August is my aortaversary month. I spend a good chunk of time contemplating my mortality. Nine years ago I had an aortic dissection and landed in the hospital for 4 months. I came close to biting the big one. I was initially misdiagnosed at a local hospital. Thankfully, at my wife’s insistence I got carted off to some of the best cardiologists, thoracic surgeons, nurses, etc. around, at Swedish Medical Center’s Heart & Vascular Institute in Seattle.
Sleep was a challenge for the first couple months of my time in the hospital. I had to be immobilized and couldn’t do my usual tossing and turning. Instead of counting sheep or counting backwards from 100, I would lay in bed and list off all that I was grateful for. Pam, Claire, Sean, parents, sibs, friends, colleagues, modern medicine, surgeons, nurses, cleaners, physical and occupational therapists, flowers, trees, the Food Network, my dogs…
I also thought a lot about death and dying. I think I lost count of how many times people told me that I was lucky to be alive or some variation. During an early follow-up appointment with my surgeon, the assisting nurses came by to see me. They didn’t get to see many people they operated on, in as bad shape, who made it out of surgery.
So why am I writing a blog on death? For starters, I’m not a big fan of the conventional mortuary business (that is a whole other blog). I don’t want my family stuck with a big bill. Because I don’t want to be embalmed or cremated. FYI – the chemicals used in making Aunt Sally look lifelike for an open casket wake/visitation are a mini Superfund site. The fossil fuel driven process of cremation produces significant amounts of carbon dioxide. One cremation is estimated to produce 535 lbs of Co2. Bottom line: I Care About God’s Creation.
The essential primer is Mallory McDuff’s book, Our Last Best Act: Planning for the End Of Our Lives to Protect the People and Places We Love. To me the best introduction to green, natural, conservation burial. Another good place to start is the Green Burial Council.
The accompanying photo is from Larkspur Conservation in Westmoreland, Tennessee. “Larkspur is a Conservation Burial Ground. A protected Green space dedicated to natural burial. With each burial the land is restored, contributing green space for the community to explore, clean air, and clean water.” Check out NPR’s episode on Larkspur and “casket optional” burying grounds. I’m hoping for something like Larkspur in the Central Cascades. Instead of hoping I might need to start buying lottery tickets.

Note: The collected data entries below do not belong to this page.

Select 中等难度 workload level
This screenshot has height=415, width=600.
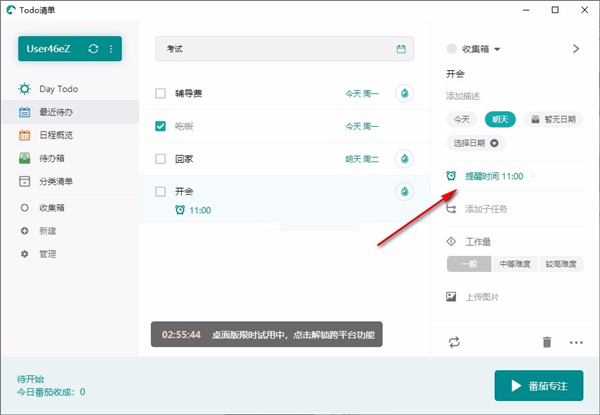505,264
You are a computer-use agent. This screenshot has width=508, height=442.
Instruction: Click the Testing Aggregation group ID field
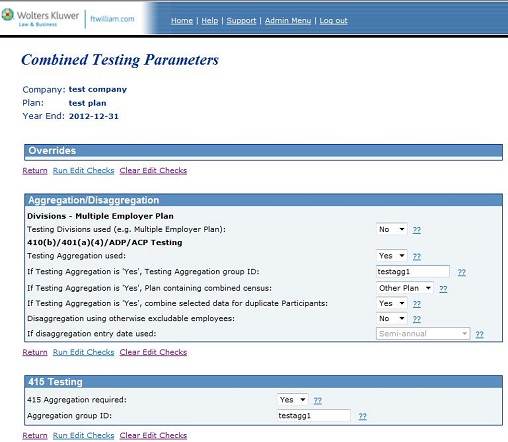coord(413,272)
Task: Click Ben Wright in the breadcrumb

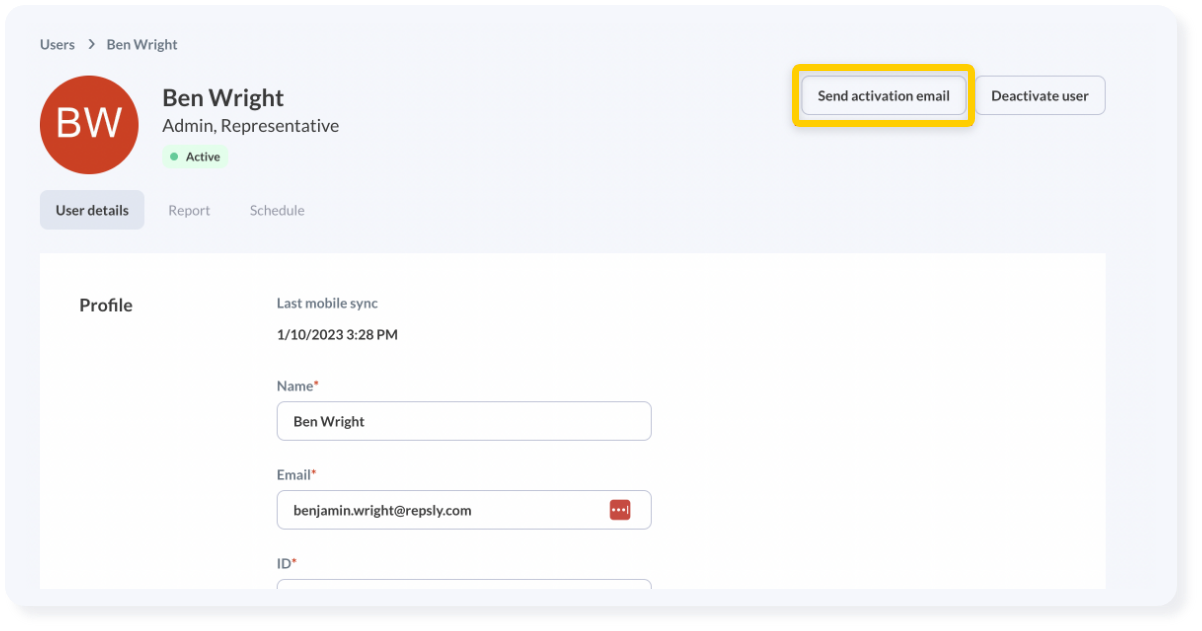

Archbishop Desmond Tutu had a huge impact on my life. During the waning days of apartheid, while on the staff of All Saints Episcopal in Pasadena, California, I headed up an anti-apartheid and solidarity program in conjunction with the Anglican Church of Southern Africa, while the Arch was the Archbishop of Cape Town. I have many fond memories of his steadfast leadership, joie de vivre, and living example of Ubuntu. One of Father Desmond’s many last best acts was a plain pine box and alkaline hydrolysis or aquamation. That simple act has led countless others to reconsider their last acts.
Along with green burial and aquamation I’m checking out human composting. The leader in human composing is Recompose based in Seattle. They have teamed up with Washington State University Soil Science Department to prove that recomposition is a safe and effective means of disposition for humans. I’m going on a tour of the Recompose facility later this month. It’s 2.5 miles from the Seattle Mariners stadium, so it will be a doubleheader, for me at least.
Not sure how to end this. Guess I need to make a decision: aquamation, compost or green burial. In the meantime a little Loretta Lynn and Willie Nelson and Lay Me Down.